Dr. Skumb Aag saw it as a win-win situation, as most patients can be cured faster without any real thought or effort. Those who have bad reactions to the medicine or suffer the incredibly rare effects of the fine print will just give hospitals and doctors more business. The patients will in turn have the experience of a lifetime, as their visits to the hospital will be the closest they ever come to high society living. Who can complain about that? "It's so simple," the doctor added with his attention averted to his prescription notepad, preparing for his afternoon flood of patients. "I don't know how anyone didn't come up with it before."

The best part to this new method of medicine is that there's no pressure on the physician to get the diagnosis right. "If you don't know what's wrong with someone, there's no need to dent your pride and make them think you aren't the invincible medical wonder they take you to be," exclaimed neurologist M. T. Head. "You can completely avoid the situation by claiming that a different physician specializes in their need, so you give them a reference and you're off the hook!" A doctor can know as little as how to patch up a kid with a Band-Aid and still be able to run his own practice if they have perfected the art of referring.

Doctors everywhere are working quickly to give patients the best results possible, and these new methods of medicine are proving to be the right way to do it. Though painstakingly strenuous, physicians are willing to take extra-long lunch breaks to rejuvenate their incisive minds to their highest medical performing power. Urologist P. Simself leaked information on the simple yet arduous tasks that physicians sacrifice themselves to do. "It's like a game of Twister.
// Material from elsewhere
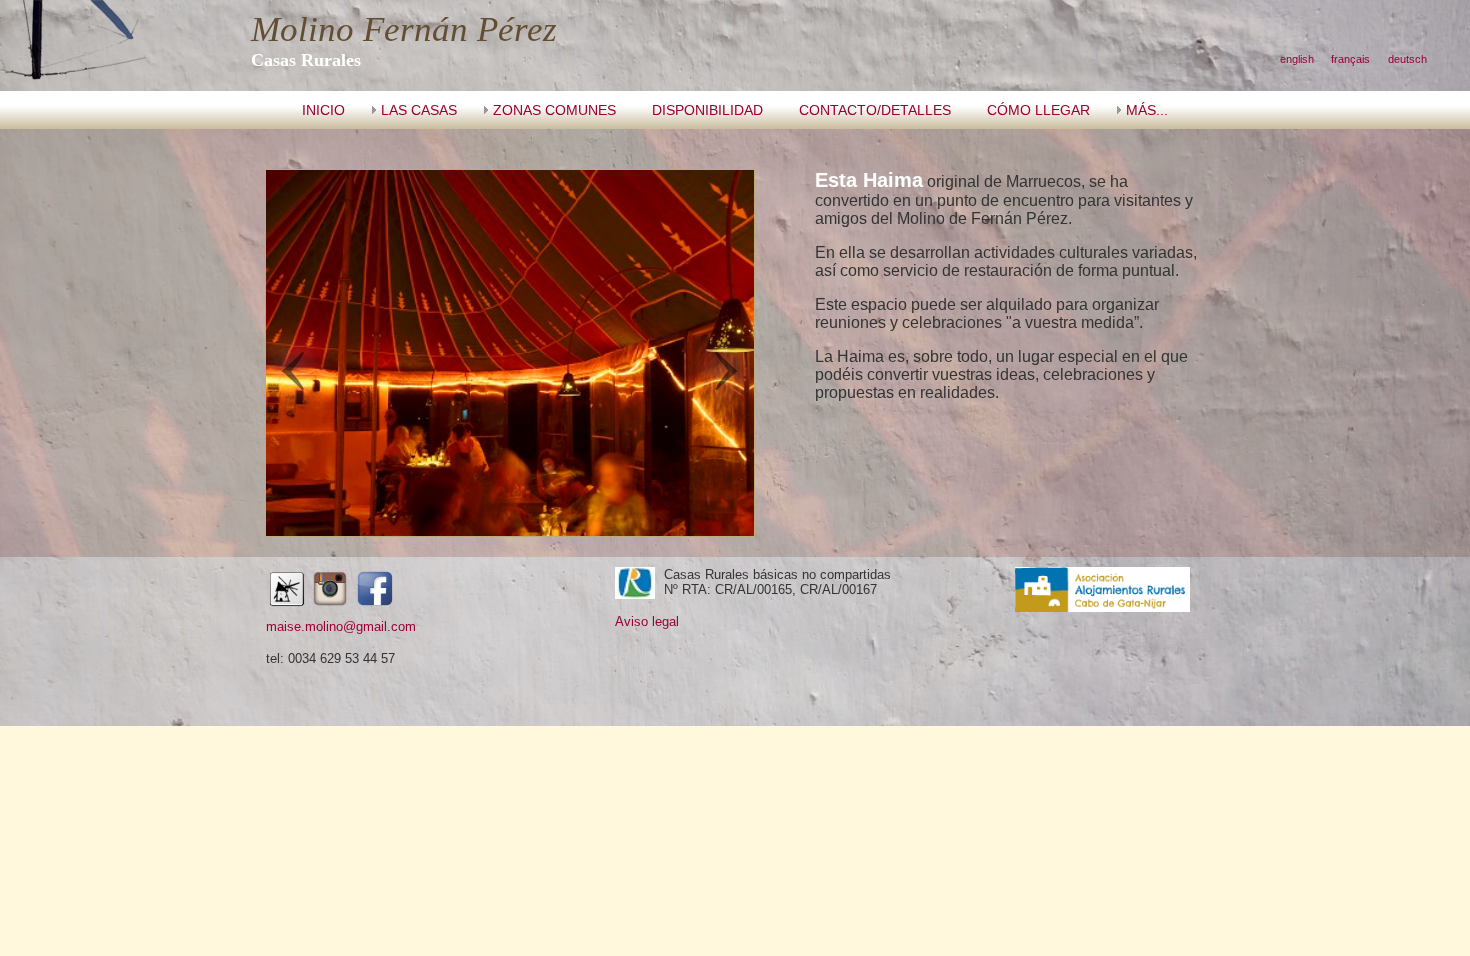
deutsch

All you have to do is maneuver yourself so that you can have the easiest access to every colored circle on the playing mat. Don't mind that the opponents won't have room to play and that you're pushing them to the floor so you can have your right foot on blue; they're not the ones that have to get up every morning to the most important job on the planet."

It's not a coincidence that seemingly all physicians drive Audi R8s or Porche 300 Cayman S's. It might be one of the only reasons why physicians stay in the medical field at all. With the constant stress of deciding which stickers and lollipops to leave at reception, it's no wonder that doctors need the extra motivation to get them to work each day.

But there's nothing to fear. These alacritous doctors appear willing to do everything they can to ensure the best care for their sickly, feeble patients.

The story above is a satire or parody. It is entirely fictitious.